Unsurprisingly, comparisons between singers and athletes are easily drawn in this sense: athletes are constantly developing and building muscles in certain areas of the body. And the most developed muscles are naturally related to the purpose of the sport. It’s the building of motor skills and proprioceptions, however, that separates the Olympians from the amateurs.
“It’s the skills training that changes the brain like that,” Kleber says. “Building up muscles is always one aspect of athletes, but it always helps the purpose. Throwing a disc is a skill, and this skill requires a certain sequence of muscle activities—and only if you do everything in the right sequence and activate the right amount of power in each muscle involved at the right moment, then you will throw the disc really, really far. The strength alone won’t help—it’s the skill that you have to develop, and the skill development is what actually changes the brain.”
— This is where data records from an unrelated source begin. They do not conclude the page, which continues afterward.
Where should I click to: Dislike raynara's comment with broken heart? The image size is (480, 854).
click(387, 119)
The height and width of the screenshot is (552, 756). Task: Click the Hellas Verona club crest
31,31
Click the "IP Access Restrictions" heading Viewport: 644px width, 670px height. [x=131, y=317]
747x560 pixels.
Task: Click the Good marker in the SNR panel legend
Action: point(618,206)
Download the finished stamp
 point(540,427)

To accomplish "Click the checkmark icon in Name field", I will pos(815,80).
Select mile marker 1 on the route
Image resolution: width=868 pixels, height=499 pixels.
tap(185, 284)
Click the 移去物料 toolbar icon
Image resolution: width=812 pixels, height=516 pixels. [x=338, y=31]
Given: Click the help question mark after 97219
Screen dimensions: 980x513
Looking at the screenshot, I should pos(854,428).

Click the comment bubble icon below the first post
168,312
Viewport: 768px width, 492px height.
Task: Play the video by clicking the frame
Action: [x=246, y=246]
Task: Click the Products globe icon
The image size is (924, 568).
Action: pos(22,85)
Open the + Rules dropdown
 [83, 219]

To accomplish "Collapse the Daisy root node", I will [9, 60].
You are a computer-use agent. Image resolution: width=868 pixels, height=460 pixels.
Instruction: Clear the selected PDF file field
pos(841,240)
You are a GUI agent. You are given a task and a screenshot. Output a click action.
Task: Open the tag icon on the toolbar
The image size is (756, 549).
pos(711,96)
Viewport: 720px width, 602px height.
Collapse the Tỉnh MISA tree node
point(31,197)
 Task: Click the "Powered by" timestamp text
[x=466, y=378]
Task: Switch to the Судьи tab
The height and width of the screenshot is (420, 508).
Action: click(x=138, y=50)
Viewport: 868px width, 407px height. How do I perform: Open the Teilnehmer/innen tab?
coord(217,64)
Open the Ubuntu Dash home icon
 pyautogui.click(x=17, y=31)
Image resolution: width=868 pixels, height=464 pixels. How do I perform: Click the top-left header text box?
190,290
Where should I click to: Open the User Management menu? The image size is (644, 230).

Similar brain shifts are at work in experienced singers when it comes to thinking about singing. Using the same aria (“Caro mio ben”), Kleber had singers—both professional and amateur—sing one line at a time while Kleber and his research team measured the blood flow in the brain. “Because you have to increase blood flow to those areas that are really active, you can indirectly measure neural activity in measuring the blood flow.” Next, singers were asked to imagine singing “Caro mio ben,” line-by-line, but not actually sing.
“What we found there is that we actually had the primary sensory motor areas—they pick up the sensory signal to the periphery or they send out the motor commands to the periphery—those were actually active during imagery. . . . So it seems once you’ve learned a task, you can actually kind of offline rehearse it.” Regardless of whether a sound is produced, the larynx is still working. Next time you’re sick and your voice teacher tells you not to even listen to music, you’ll know why (and next time you hear a singer say she just “imagines” the high C, you’ll know there’s some truth to the claim).
This study also produced some interesting results related to performance anxiety. As Kleber writes in the study, “Imagined singing involved additional activation in areas related to emotional processing.” This includes the bilateral temporal poles, which are “involved in conscious self-regulation of emotional responses,” he adds, citing research by Beauregard and Lane.
At the University of Tübingen, Kleber also used MRI scans of singers (along with surgeons and athletes) as they reacted to photographs of performance to pinpoint the exact areas of each individual’s brain that hold “fear centers.” When these centers were targeted again in pictures, singers were subjected to soothing sounds that allowed them to associate calm with the high stressors. Such relaxation techniques affect the amygdala portion of the brain which, like the temporal poles, is related to emotion regulation.
It may not exactly be the “Serenity now” lampoon on Seinfeld, but as singers become more aware of their bodies, it’s possible for them to also become more aware of the moments of stress in performance and find ways to counteract that stress—even without an MRI machine.